____ Data for review
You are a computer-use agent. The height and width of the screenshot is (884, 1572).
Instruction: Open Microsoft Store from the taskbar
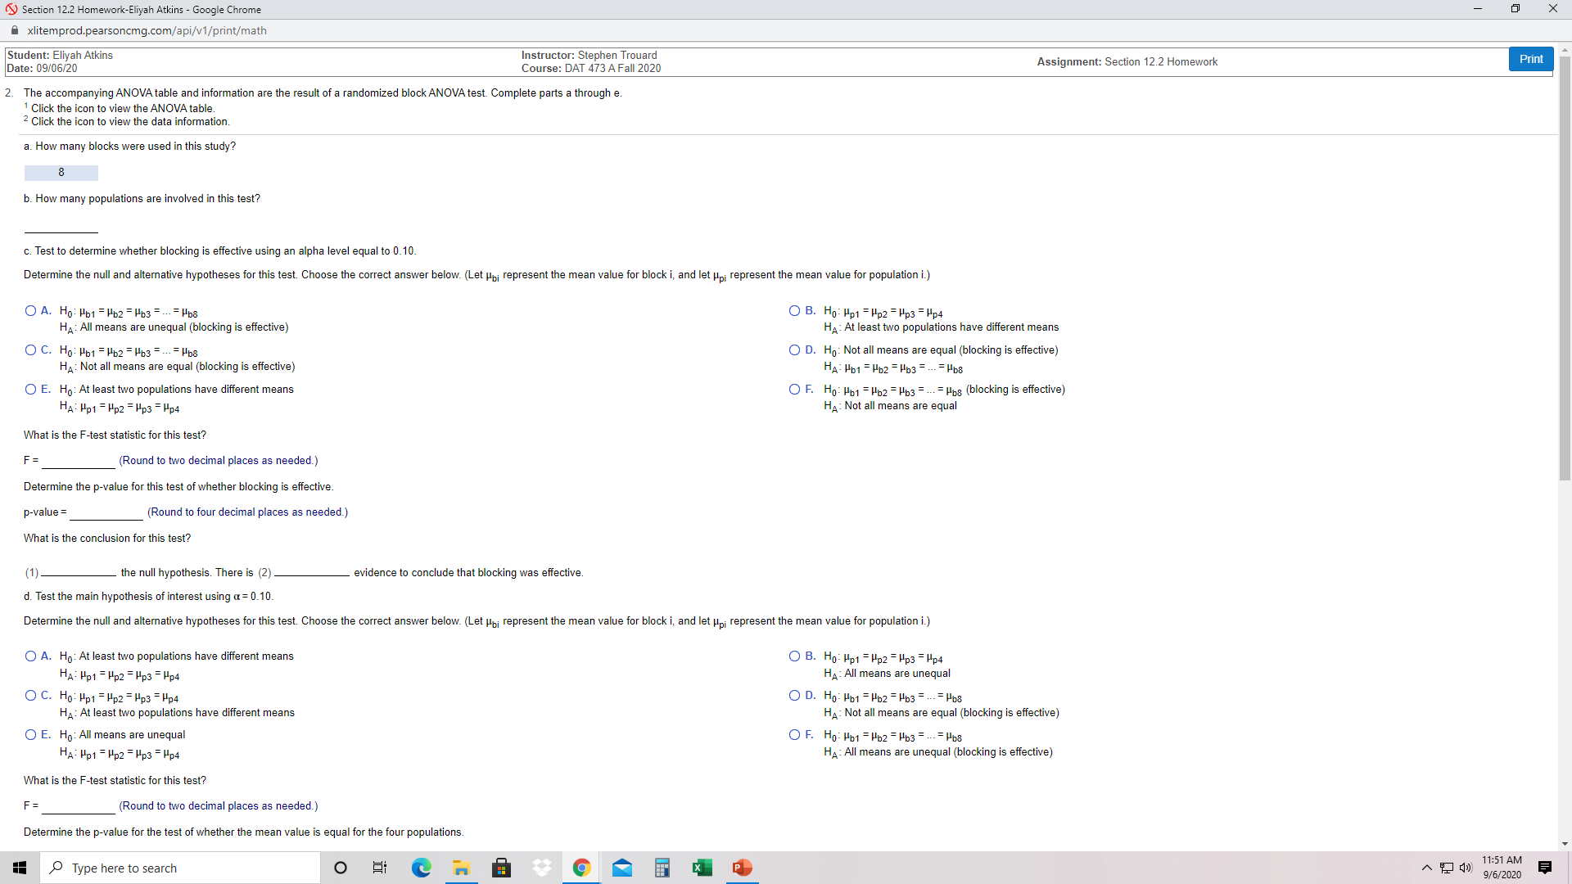(x=501, y=868)
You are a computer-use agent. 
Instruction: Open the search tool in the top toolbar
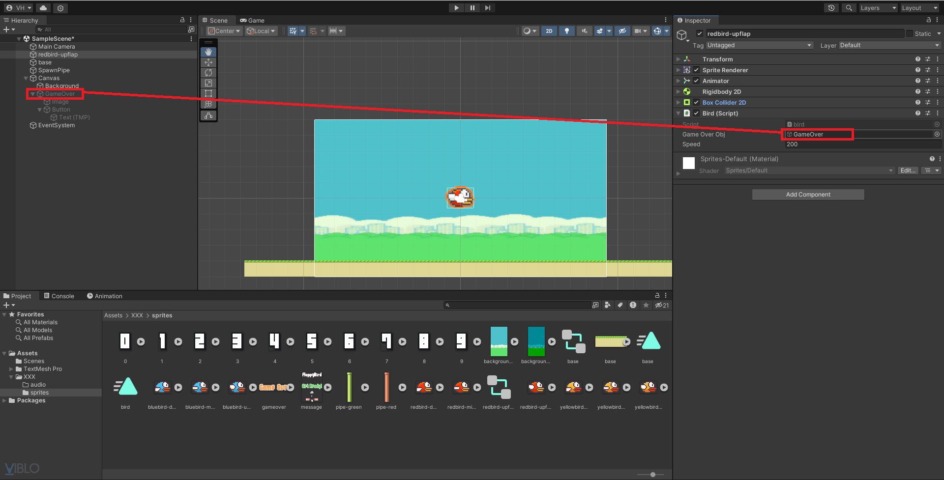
________
## Your objective
Restate the lines above exactly, from the one bearing "Instruction: Open Microsoft" through the final line of the material, both included, omitting pictures.

## Response
Instruction: Open Microsoft Store from the taskbar
(x=501, y=868)
You are a computer-use agent. 
Instruction: Open the search tool in the top toolbar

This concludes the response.